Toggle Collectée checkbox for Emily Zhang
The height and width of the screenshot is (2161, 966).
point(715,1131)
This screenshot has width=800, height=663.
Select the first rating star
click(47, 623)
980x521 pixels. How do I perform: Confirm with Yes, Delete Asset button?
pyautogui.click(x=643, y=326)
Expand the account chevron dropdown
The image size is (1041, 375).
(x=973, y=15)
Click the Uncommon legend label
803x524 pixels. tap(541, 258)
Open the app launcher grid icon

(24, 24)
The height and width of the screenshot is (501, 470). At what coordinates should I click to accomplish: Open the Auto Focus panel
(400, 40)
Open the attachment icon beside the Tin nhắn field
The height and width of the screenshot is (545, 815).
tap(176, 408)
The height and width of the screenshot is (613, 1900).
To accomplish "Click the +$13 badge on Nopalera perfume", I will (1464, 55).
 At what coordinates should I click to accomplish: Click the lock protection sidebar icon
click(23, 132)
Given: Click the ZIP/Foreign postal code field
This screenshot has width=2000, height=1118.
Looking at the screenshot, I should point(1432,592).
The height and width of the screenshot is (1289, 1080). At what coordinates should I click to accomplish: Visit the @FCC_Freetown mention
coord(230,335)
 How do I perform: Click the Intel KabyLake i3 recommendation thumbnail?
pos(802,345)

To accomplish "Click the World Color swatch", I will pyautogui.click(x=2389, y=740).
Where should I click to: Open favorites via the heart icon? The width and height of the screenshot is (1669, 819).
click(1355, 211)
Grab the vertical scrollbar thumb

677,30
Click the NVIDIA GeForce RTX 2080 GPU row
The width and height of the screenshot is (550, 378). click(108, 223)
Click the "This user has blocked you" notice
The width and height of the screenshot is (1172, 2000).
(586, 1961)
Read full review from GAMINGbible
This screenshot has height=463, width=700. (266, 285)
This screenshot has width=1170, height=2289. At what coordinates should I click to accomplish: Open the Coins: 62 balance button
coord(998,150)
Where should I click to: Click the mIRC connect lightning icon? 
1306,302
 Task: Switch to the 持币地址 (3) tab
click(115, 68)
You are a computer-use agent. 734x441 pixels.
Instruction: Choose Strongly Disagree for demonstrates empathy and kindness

- - -

TASK INSTRUCTIONS> The records above must be output exactly, in full.

SOLUTION TO THE EXERCISE>
Toggle Collectée checkbox for Emily Zhang
The height and width of the screenshot is (2161, 966).
point(715,1131)
This screenshot has width=800, height=663.
Select the first rating star
click(47, 623)
980x521 pixels. How do I perform: Confirm with Yes, Delete Asset button?
pyautogui.click(x=643, y=326)
Expand the account chevron dropdown
The image size is (1041, 375).
(x=973, y=15)
Click the Uncommon legend label
803x524 pixels. tap(541, 258)
Open the app launcher grid icon

(24, 24)
The height and width of the screenshot is (501, 470). At what coordinates should I click to accomplish: Open the Auto Focus panel
(400, 40)
Open the attachment icon beside the Tin nhắn field
The height and width of the screenshot is (545, 815).
tap(176, 408)
The height and width of the screenshot is (613, 1900).
To accomplish "Click the +$13 badge on Nopalera perfume", I will (1464, 55).
 At what coordinates should I click to accomplish: Click the lock protection sidebar icon
click(23, 132)
Given: Click the ZIP/Foreign postal code field
This screenshot has width=2000, height=1118.
Looking at the screenshot, I should point(1432,592).
The height and width of the screenshot is (1289, 1080). At what coordinates should I click to accomplish: Visit the @FCC_Freetown mention
coord(230,335)
 How do I perform: Click the Intel KabyLake i3 recommendation thumbnail?
pos(802,345)

To accomplish "Click the World Color swatch", I will pyautogui.click(x=2389, y=740).
Where should I click to: Open favorites via the heart icon? The width and height of the screenshot is (1669, 819).
click(1355, 211)
Grab the vertical scrollbar thumb

677,30
Click the NVIDIA GeForce RTX 2080 GPU row
The width and height of the screenshot is (550, 378). click(108, 223)
Click the "This user has blocked you" notice
The width and height of the screenshot is (1172, 2000).
(586, 1961)
Read full review from GAMINGbible
This screenshot has height=463, width=700. (266, 285)
This screenshot has width=1170, height=2289. At what coordinates should I click to accomplish: Open the Coins: 62 balance button
coord(998,150)
Where should I click to: Click the mIRC connect lightning icon? 
1306,302
 Task: Switch to the 持币地址 (3) tab
click(115, 68)
You are a computer-use agent. 734x441 pixels.
Instruction: Choose Strongly Disagree for demonstrates empathy and kindness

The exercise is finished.